── INPUT MATERIAL

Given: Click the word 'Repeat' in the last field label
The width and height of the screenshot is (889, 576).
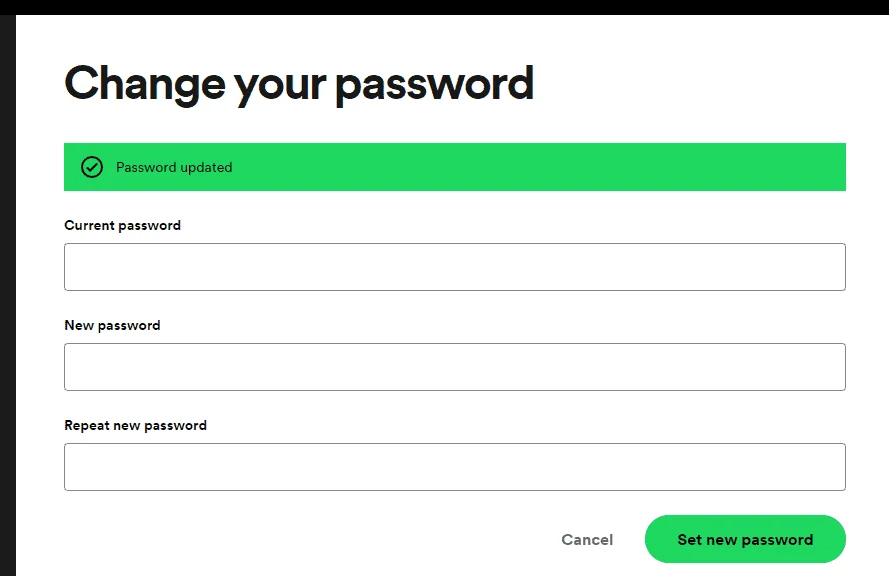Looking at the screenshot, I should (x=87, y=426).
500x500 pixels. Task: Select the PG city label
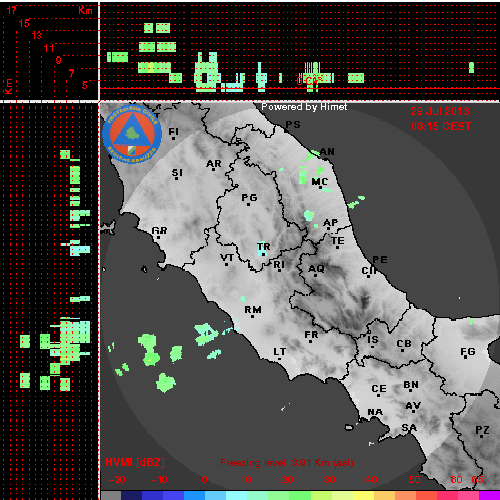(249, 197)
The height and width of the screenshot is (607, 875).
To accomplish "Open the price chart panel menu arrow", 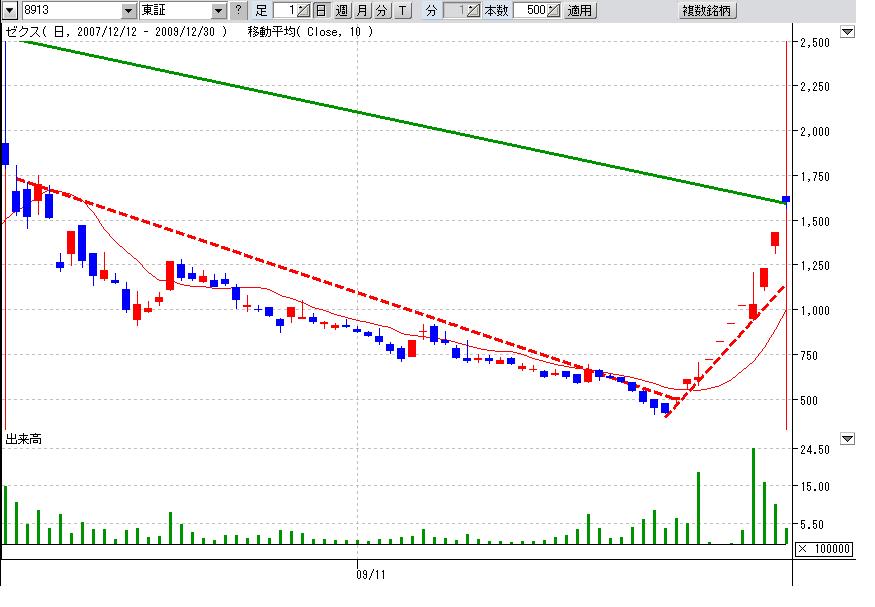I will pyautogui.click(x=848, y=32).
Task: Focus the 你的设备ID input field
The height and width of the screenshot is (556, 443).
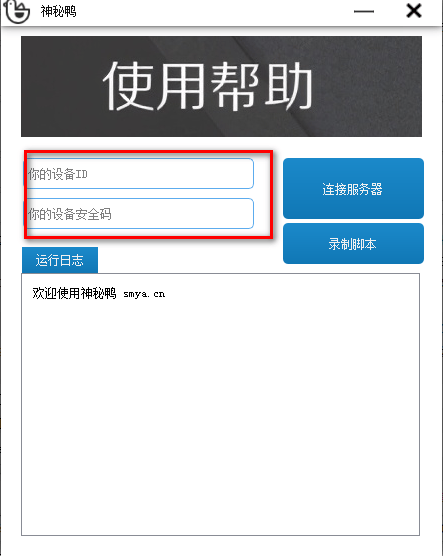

────

(TASK BRIEF): Go through the listing and copy each line that includes the string "field".

(PROBLEM SOLUTION):
Given: Click the word 'Repeat' in the last field label
Task: Focus the 你的设备ID input field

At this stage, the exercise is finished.